Extract each line holding the word "panel" from the entries.

--------------------------------------------------

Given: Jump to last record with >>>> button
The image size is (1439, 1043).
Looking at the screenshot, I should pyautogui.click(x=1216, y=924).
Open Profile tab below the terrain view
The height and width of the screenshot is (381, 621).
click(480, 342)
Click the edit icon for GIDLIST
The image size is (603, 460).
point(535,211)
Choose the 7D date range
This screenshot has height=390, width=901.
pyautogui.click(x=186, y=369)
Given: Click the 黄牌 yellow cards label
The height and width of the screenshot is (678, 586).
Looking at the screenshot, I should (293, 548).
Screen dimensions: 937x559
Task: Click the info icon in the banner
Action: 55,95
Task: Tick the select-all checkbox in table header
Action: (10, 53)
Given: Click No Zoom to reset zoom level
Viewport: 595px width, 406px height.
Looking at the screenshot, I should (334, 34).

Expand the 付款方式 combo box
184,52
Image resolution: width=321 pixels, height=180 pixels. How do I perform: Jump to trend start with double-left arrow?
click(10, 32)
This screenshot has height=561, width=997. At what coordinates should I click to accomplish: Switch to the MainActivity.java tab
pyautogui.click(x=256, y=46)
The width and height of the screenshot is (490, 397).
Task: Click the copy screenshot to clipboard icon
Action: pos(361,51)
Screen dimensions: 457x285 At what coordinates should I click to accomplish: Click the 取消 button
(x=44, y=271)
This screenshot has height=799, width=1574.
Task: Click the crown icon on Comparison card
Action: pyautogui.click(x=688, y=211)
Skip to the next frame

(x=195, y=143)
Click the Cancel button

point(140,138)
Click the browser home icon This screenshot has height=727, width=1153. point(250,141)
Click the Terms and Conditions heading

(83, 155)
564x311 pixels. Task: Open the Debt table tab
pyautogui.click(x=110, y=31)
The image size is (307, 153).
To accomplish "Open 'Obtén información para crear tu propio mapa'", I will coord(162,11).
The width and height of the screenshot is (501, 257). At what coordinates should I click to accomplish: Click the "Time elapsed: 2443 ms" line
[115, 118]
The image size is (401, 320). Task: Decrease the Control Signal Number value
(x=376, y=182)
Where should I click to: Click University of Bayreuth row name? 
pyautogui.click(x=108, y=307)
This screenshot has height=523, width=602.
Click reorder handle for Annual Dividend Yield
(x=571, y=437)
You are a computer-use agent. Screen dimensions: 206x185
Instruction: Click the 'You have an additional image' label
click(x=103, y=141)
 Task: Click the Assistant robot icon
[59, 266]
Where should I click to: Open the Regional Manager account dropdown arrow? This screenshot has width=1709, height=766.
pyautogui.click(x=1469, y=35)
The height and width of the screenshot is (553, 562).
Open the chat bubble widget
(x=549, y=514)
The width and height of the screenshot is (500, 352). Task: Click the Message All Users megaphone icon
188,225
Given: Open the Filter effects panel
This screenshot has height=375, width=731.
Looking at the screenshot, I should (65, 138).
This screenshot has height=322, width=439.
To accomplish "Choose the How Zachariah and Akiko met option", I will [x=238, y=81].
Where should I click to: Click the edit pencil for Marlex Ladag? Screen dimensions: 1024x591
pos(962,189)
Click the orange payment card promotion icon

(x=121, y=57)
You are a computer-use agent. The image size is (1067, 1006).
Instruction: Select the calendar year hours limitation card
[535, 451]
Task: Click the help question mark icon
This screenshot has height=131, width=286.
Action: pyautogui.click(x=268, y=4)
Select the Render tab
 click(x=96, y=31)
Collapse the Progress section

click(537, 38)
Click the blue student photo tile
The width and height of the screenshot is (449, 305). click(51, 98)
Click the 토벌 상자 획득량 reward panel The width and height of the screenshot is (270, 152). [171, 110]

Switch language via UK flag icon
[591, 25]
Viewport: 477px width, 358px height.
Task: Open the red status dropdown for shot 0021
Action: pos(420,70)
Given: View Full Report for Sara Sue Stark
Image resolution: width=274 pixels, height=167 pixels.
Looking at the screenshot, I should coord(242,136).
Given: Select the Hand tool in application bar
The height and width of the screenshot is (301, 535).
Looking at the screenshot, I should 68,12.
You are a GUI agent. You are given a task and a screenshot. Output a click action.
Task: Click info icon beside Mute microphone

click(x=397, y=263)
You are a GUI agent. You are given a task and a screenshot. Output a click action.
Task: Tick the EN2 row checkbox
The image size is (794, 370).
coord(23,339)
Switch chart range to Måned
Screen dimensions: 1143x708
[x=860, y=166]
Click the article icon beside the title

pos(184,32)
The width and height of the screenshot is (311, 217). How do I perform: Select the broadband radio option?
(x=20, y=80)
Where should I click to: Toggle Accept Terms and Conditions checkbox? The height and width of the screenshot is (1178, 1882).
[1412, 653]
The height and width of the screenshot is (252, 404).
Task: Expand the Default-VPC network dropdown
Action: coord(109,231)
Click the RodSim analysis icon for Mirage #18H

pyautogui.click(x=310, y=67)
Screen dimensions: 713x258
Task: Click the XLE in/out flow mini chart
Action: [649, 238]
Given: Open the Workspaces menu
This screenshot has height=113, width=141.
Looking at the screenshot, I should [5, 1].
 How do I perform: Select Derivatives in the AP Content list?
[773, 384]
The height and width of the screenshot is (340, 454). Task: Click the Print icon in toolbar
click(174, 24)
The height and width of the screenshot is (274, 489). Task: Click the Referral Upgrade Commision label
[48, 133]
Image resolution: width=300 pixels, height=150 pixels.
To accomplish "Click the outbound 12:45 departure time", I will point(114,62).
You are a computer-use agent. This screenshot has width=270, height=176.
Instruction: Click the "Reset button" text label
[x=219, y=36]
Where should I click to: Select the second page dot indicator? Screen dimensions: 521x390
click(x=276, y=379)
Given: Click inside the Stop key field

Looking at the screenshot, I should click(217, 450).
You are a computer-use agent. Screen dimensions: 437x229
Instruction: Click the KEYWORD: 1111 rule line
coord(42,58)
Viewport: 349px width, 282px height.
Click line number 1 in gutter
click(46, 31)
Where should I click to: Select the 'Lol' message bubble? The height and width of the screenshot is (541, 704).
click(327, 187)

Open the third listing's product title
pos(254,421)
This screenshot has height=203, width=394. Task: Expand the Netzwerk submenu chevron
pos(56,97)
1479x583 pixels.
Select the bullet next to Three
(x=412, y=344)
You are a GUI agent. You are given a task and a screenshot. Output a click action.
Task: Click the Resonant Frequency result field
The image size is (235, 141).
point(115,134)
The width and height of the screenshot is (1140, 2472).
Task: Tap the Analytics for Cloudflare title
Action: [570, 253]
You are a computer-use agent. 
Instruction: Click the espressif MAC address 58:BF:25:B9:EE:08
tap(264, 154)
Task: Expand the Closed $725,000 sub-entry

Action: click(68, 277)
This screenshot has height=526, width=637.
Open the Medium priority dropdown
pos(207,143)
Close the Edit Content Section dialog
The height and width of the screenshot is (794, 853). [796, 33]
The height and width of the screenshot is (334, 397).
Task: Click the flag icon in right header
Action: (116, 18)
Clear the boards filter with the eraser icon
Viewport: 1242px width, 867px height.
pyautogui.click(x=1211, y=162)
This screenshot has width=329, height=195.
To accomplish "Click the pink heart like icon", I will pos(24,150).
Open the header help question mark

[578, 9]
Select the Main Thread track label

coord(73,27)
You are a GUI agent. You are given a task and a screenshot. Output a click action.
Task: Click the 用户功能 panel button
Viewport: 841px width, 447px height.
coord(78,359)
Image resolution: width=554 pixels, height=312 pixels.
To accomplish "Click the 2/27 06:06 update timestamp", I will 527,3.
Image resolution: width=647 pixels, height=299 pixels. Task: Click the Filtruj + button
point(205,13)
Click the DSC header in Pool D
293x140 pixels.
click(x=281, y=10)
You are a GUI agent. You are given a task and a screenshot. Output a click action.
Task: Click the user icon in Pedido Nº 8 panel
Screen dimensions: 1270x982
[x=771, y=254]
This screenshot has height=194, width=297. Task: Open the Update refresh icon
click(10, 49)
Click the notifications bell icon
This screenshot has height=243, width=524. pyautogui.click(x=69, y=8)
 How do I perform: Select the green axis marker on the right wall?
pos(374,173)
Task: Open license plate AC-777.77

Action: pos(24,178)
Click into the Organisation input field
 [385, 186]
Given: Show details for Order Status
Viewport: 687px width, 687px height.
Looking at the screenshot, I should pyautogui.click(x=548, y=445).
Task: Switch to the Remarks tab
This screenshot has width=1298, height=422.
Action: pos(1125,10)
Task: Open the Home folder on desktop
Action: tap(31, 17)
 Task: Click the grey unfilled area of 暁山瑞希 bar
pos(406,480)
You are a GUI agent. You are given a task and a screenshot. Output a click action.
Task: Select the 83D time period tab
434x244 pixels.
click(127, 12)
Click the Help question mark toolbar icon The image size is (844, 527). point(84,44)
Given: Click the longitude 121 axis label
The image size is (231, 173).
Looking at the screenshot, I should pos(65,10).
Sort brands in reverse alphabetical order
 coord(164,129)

--------------------------------------------------

§ **Response box**:
Given: Open the Filter effects panel
Click the 토벌 상자 획득량 reward panel The width and height of the screenshot is (270, 152). [171, 110]
Task: Click the 用户功能 panel button
Task: Click the user icon in Pedido Nº 8 panel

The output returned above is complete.